Merck & Co. (MRK) – Intraday chart
4. Amgen Inc. (NASDAQ: AMGN)
Amgen Inc. is a biopharmaceutical company based in California and was established in 1980. Amgen Inc. is a fully independent biotech firm and has some products in its name. The company has a market capitalization of 124.58 billion and is listed in the S&P500 index and the Nasdaq 100. In terms of volatility, Amgen stocks have a beta of 1.19 with the ATR value of 3.03, making Amgen stocks very suited for day trading. But the high beta also makes the stocks a bit more risky to trade due to the volatility. Amgen’s flagship products are Neulasta/Neupogen which are drugs commonly used to support cancer patients undergoing chemotherapy. The company is often involved in research and development and thus investors are always on the lookout for new drug research, trial stages and of course FDA approvals. Amgen Inc. also has a decent history of seeking out other biotechnology companies for acquisitions. Between 2012 and 2013, the company came under severe scrutiny for pursuing illegal marketing practices as well pleading guilty to some criminal charges.

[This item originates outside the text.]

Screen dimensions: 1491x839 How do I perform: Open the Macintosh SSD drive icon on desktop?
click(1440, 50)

Amgen Inc. (AMGN) – Intraday chart
5. Abbvie Inc. (NASDAQ: ABBV)
AbbVie is a biotechnology and a pharmaceutical company and was a spin off from Abbott Laboratories. Abbvie Inc. is listed on the S&P500 index and was founded in 2013 and operates as a research based pharmaceutical company. The company has a market capitalization of 98.87 billion and has a high beta of 1.58 with an ATR of 0.98.

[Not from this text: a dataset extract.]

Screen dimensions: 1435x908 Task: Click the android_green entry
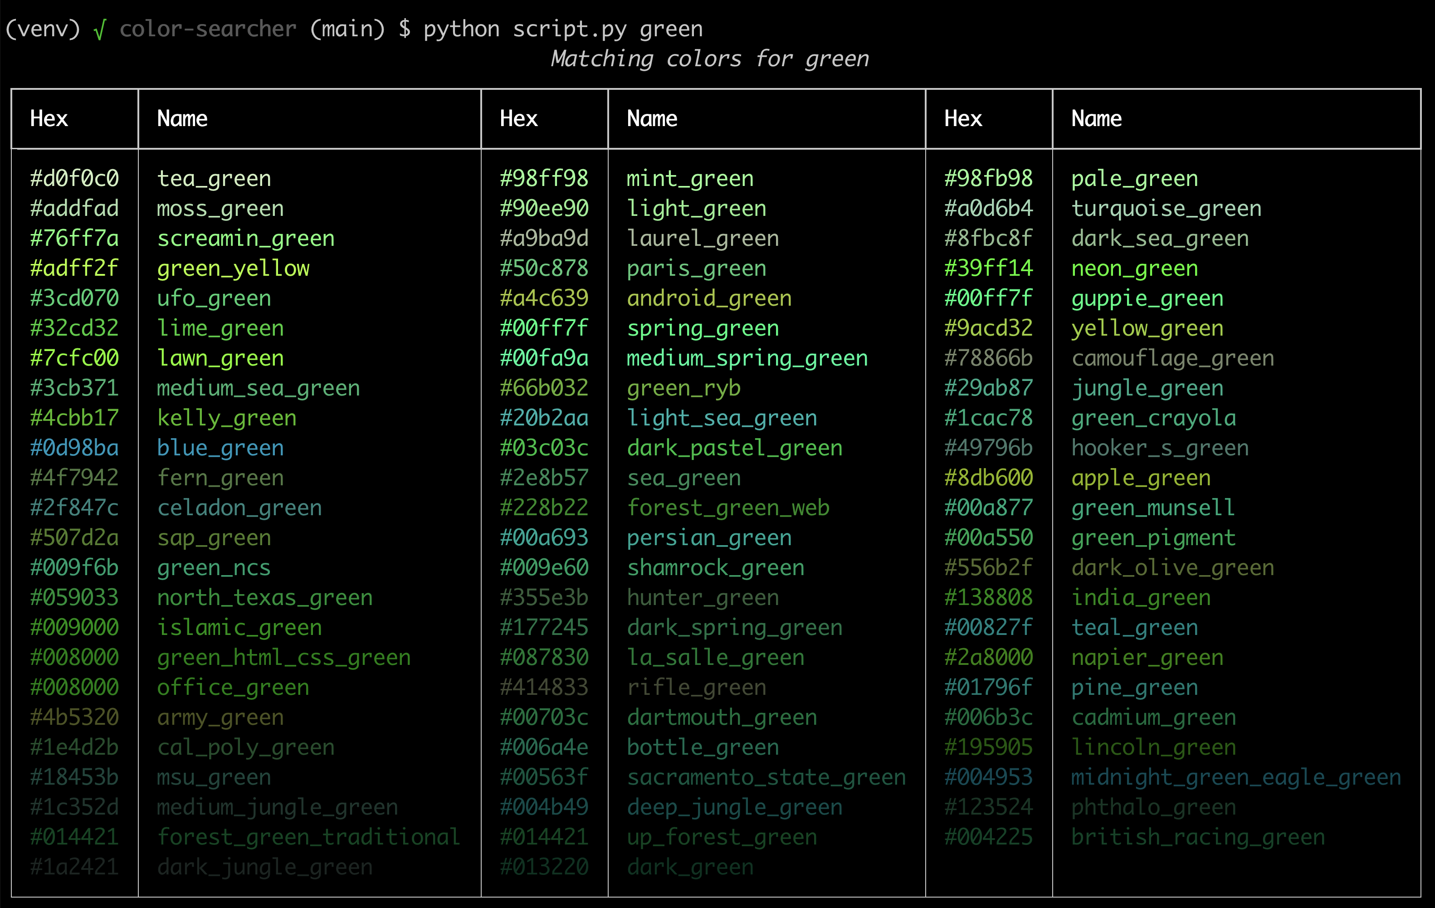709,298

Biotechnology or pharmaceutical stocks form a major part of the Nasdaq exchange and some stocks are listed on the NYSE exchange with some being part of the Nasdaq 100, S&P500 and the Dow Jones 30 indexes. Pharmaceutical stocks are typically volatile and are often considered to be growth stocks and show large potential making them a favorite among all types of traders and investors.
The intraday volatility of such stocks makes it one of the most widely sought after stock sectors for day traders. However, one should apply caution as at times the high level of volatility can also bring about sharp losses, which is something to bear in mind and characteristic of such type of stocks. Pharmaceutical stocks are well suited for technical trading and thus attract not only day traders but also swing traders as well.
Long term investors often make use of fundamental analysis and invest in biotechnology or pharmaceutical stocks for the long term, which are more risk prone but the returns are also often big. You can often find lots of mergers and acquisitions in this industry but the main market moving events are the Federal Drug Administration (FDA) approvals of the drugs and patents for the drugs which tend to give a boost to the respective stocks. Mergers and acquisitions (M&A’s) are also nothing new to this sector and is one of the other factors to bear in mind, even for day traders. Last but not the least, pharmaceutical companies often come under the radar of lawmakers, not just in the U.S. but also abroad where the company has subsidiaries or branches, all of this combined feeds into making the stock prices of pharmaceutical companies quite volatile and good hunting grounds for day traders to profit.